* begin EXTRACTED ENTRIES *

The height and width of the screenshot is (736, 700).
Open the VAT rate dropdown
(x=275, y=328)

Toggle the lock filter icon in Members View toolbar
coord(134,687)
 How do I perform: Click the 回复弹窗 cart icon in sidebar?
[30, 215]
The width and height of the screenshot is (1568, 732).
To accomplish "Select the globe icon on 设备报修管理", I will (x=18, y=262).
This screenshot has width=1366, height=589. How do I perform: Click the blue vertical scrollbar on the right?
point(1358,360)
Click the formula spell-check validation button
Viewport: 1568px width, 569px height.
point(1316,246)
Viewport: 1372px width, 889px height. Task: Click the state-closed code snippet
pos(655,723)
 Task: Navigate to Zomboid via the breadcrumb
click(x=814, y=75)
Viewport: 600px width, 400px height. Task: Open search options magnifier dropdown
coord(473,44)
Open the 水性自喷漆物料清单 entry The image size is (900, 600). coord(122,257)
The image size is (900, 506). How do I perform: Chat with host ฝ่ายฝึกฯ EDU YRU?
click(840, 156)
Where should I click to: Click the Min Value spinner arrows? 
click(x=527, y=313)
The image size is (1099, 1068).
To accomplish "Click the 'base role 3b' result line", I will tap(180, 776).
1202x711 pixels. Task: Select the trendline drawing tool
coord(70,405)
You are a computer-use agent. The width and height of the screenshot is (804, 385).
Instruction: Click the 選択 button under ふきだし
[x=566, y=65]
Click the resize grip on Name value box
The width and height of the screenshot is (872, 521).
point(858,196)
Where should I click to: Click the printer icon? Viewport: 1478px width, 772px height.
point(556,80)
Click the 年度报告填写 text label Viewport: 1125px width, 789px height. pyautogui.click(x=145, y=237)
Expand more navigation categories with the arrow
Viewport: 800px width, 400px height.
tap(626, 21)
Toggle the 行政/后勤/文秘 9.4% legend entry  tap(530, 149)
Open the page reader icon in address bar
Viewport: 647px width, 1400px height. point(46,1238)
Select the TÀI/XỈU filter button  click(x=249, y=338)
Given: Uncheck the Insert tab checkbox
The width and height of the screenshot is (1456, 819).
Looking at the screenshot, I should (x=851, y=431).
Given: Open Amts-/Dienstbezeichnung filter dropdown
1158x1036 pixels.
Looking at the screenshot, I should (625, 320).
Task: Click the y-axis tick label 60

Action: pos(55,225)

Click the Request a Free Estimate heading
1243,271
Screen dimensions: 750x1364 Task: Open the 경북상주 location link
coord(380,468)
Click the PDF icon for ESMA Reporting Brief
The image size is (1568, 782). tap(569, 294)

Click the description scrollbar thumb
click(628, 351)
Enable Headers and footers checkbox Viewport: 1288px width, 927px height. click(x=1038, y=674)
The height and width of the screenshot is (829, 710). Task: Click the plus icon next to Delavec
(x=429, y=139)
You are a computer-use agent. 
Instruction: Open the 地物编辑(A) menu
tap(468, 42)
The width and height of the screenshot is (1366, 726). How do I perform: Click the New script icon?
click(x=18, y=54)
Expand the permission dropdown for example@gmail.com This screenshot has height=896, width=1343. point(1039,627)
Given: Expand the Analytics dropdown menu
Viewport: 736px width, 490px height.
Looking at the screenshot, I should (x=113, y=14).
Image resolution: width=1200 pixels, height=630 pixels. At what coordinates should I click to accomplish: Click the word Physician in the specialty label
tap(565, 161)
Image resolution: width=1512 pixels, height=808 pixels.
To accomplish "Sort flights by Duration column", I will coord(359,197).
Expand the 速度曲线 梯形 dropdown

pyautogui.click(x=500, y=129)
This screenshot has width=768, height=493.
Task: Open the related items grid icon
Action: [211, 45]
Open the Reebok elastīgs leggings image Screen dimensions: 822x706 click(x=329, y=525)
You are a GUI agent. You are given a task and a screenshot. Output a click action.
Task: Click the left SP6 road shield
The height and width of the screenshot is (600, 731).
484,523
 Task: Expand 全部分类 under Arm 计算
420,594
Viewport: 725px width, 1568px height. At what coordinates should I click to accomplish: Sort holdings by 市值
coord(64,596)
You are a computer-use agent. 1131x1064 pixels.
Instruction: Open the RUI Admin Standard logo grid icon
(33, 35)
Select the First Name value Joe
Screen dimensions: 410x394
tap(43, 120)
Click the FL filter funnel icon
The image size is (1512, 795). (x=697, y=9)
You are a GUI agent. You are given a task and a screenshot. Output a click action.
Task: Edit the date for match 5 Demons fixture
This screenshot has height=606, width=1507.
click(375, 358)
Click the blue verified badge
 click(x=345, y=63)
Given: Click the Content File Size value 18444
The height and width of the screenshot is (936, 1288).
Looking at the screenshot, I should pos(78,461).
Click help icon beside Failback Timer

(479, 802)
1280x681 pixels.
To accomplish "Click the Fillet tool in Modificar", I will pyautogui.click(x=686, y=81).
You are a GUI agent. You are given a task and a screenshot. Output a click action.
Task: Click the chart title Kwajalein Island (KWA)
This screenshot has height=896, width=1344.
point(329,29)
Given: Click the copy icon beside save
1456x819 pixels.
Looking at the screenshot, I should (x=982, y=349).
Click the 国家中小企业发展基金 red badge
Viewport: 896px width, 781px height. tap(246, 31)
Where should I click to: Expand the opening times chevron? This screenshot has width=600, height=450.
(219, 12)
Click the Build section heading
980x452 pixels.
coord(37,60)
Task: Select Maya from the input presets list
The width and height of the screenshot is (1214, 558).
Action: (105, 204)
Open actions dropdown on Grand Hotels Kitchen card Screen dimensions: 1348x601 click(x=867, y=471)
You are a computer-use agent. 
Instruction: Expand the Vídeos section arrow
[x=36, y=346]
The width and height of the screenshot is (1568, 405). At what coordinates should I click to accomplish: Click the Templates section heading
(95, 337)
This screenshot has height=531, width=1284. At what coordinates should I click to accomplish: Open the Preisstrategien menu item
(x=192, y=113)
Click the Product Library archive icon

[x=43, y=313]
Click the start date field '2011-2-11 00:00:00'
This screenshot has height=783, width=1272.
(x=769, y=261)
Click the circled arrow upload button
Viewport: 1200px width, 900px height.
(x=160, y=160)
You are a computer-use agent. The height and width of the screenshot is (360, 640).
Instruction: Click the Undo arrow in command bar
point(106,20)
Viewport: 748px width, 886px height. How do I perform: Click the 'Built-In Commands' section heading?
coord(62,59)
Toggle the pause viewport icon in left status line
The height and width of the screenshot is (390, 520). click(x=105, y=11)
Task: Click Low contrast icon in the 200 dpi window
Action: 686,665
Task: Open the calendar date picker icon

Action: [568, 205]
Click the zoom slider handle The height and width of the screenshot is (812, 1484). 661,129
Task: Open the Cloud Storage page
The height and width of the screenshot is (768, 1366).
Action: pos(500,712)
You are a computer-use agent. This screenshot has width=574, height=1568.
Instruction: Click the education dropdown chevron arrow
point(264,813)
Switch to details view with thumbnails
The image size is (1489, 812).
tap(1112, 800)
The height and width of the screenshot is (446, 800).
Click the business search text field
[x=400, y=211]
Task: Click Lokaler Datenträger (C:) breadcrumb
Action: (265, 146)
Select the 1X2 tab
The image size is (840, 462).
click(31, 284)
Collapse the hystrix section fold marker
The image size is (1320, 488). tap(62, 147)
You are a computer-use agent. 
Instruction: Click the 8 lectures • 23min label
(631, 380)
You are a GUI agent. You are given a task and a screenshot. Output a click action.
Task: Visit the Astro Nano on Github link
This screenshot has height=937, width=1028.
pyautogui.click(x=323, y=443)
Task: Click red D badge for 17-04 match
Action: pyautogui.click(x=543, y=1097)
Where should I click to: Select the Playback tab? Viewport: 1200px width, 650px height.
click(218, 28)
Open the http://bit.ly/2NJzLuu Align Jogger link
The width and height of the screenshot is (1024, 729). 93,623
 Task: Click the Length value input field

* end EXTRACTED ENTRIES *

#### STATED GOAL:
Please write out again the lines from the one with "The width and height of the screenshot is (1568, 732)." up to and including the one with "point(556,80)", putting "Display" in place of "Viewport" and keeping everything else the same. Give only those lines.

#### EXERCISE RESULT:
The width and height of the screenshot is (1568, 732).
To accomplish "Select the globe icon on 设备报修管理", I will (x=18, y=262).
This screenshot has width=1366, height=589. How do I perform: Click the blue vertical scrollbar on the right?
point(1358,360)
Click the formula spell-check validation button
Display: 1568px width, 569px height.
point(1316,246)
Display: 1372px width, 889px height. Task: Click the state-closed code snippet
pos(655,723)
 Task: Navigate to Zomboid via the breadcrumb
click(x=814, y=75)
Display: 600px width, 400px height. Task: Open search options magnifier dropdown
coord(473,44)
Open the 水性自喷漆物料清单 entry The image size is (900, 600). coord(122,257)
The image size is (900, 506). How do I perform: Chat with host ฝ่ายฝึกฯ EDU YRU?
click(840, 156)
Where should I click to: Click the Min Value spinner arrows? 
click(x=527, y=313)
The image size is (1099, 1068).
To accomplish "Click the 'base role 3b' result line", I will tap(180, 776).
1202x711 pixels. Task: Select the trendline drawing tool
coord(70,405)
You are a computer-use agent. The width and height of the screenshot is (804, 385).
Instruction: Click the 選択 button under ふきだし
[x=566, y=65]
Click the resize grip on Name value box
The width and height of the screenshot is (872, 521).
point(858,196)
Where should I click to: Click the printer icon? Display: 1478px width, 772px height.
point(556,80)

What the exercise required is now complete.